Could you rewrite the lines between the one holding "Screen dimensions: 1392x868" and the one holding "coord(46,94)", inclusive, with "green" swapped for "blue" and nothing else changed? Leave the pictures out.

=== RECORDS FOR THE TASK ===

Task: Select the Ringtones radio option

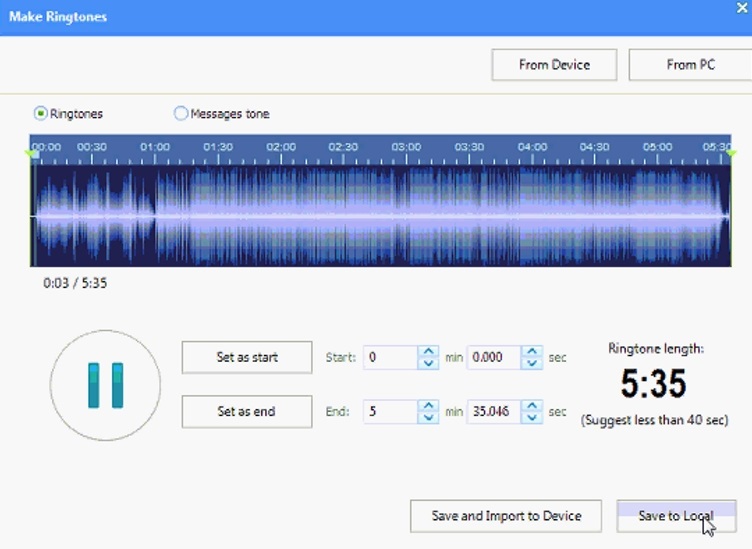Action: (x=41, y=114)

===
=== RECORDS FOR THE TASK ===

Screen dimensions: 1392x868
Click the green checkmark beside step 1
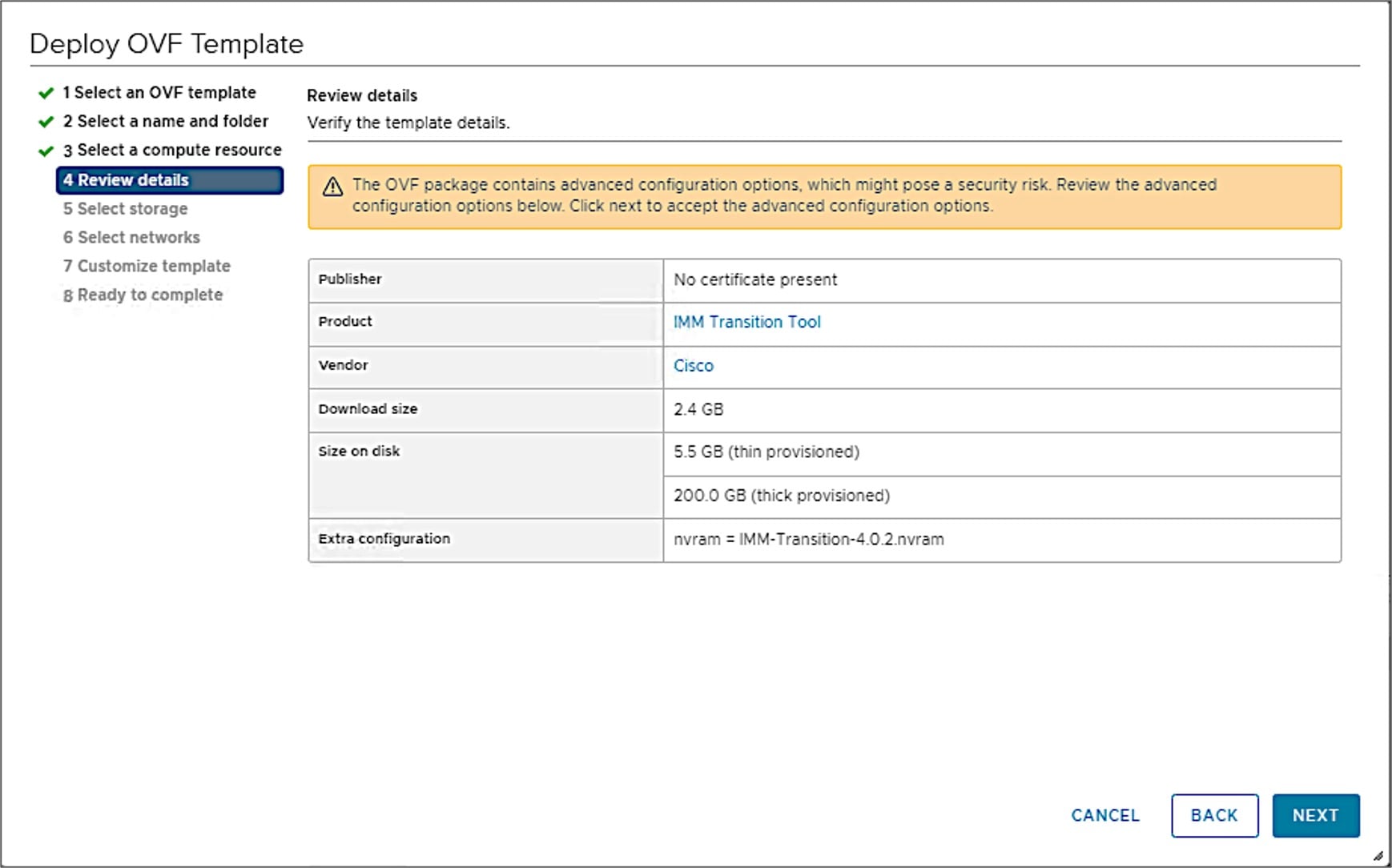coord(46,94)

===

WRITTEN REPLY:
Screen dimensions: 1392x868
Click the blue checkmark beside step 1
coord(46,94)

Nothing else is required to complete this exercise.